Tulane Basketball: 2020-21 season preview for the Green Wave
Season Outlook
I mentioned this regarding East Carolina in the aforementioned article, and it also holds true for Tulane – arguably, and even more so given how young the Green Wave are: success may not happen immediately, but Ron Hunter is setting this team up to win in the future.
There is not a single senior on the Green Wave roster this season. This is a team that will endure growing pains, especially in trying to mix the incoming transfers with the remaining core group of Walker, Days, and Koka.

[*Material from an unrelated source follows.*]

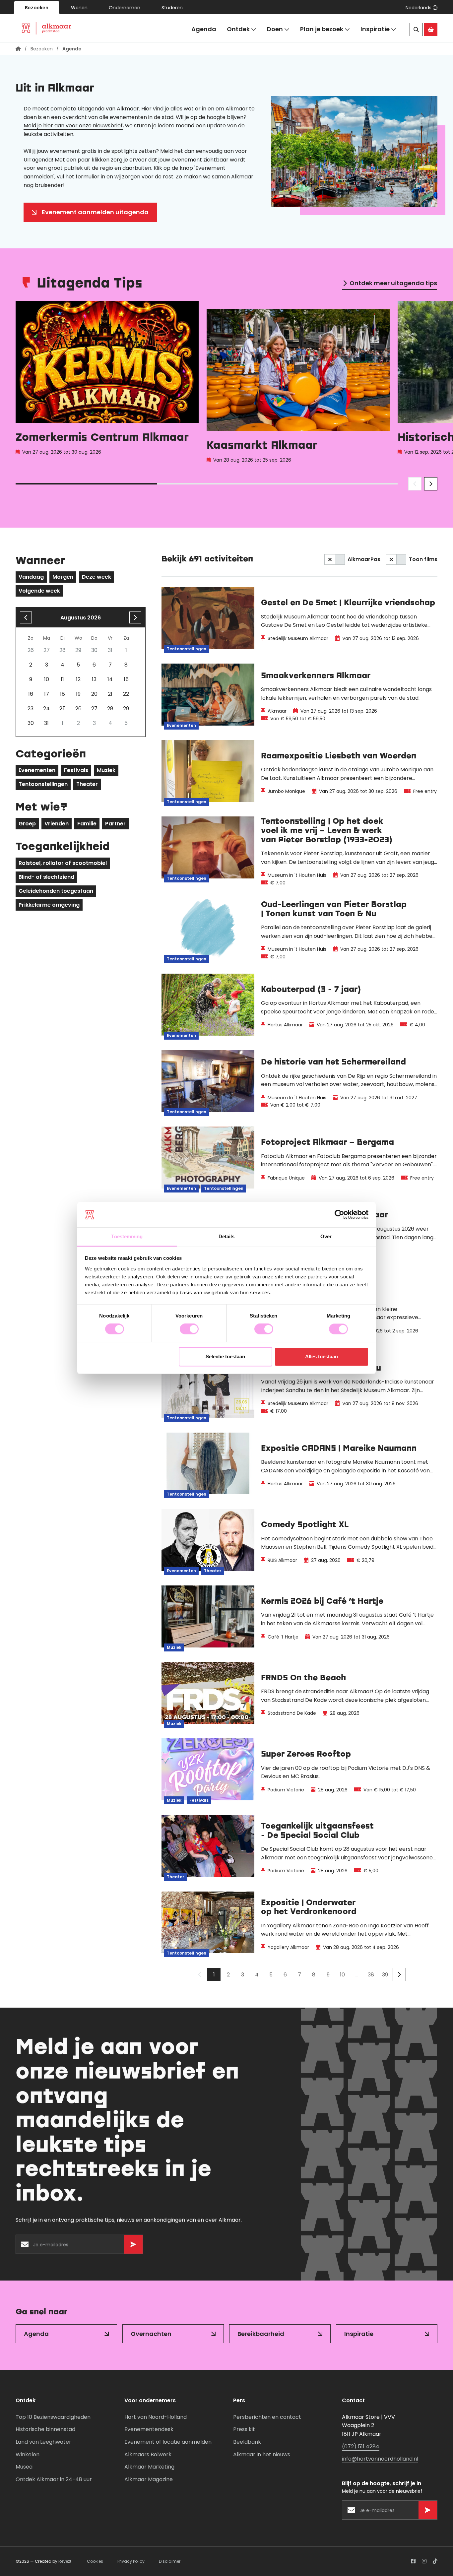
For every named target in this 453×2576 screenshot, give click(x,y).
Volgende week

If this team can pull off a few upsets in the AAC – which they proved they could do last year – then that would do wonders for this team’s confidence heading into the future. With Hightower, Zhang, Thompson, and Lawson all gone, Tulane will have a new identity in just year two under Hunter.
That identity will, almost assuredly, not yield ground-breaking results this season, nor should Tulane fans expect their first NCAA tournament berth in almost 25 years to happen almost immediately.
What Tulane fans should expect from their program is a team with the drive to surpass expectations. Tulane, much like East Carolina, has been a bit of a laughingstock in the AAC. With Hunter at the helm, that reputation will be gone in a matter of time.
This is a young team with much to prove, and they should prove their potential on a few occasions this season. If they can surpass last year’s AAC-win total of four and make a leap out of the bottom spot of the conference, this is a team that will be talked about as a potential upper-half program in the AAC in 2021-22.
Until then, Green Wave fans should strap in. This will be a rocky year as the newcomers assimilate into the program, but it will also resemble last season – in a good way. There will undoubtedly be highs – and those are the moments Tulane fans should get used to for the nearby future.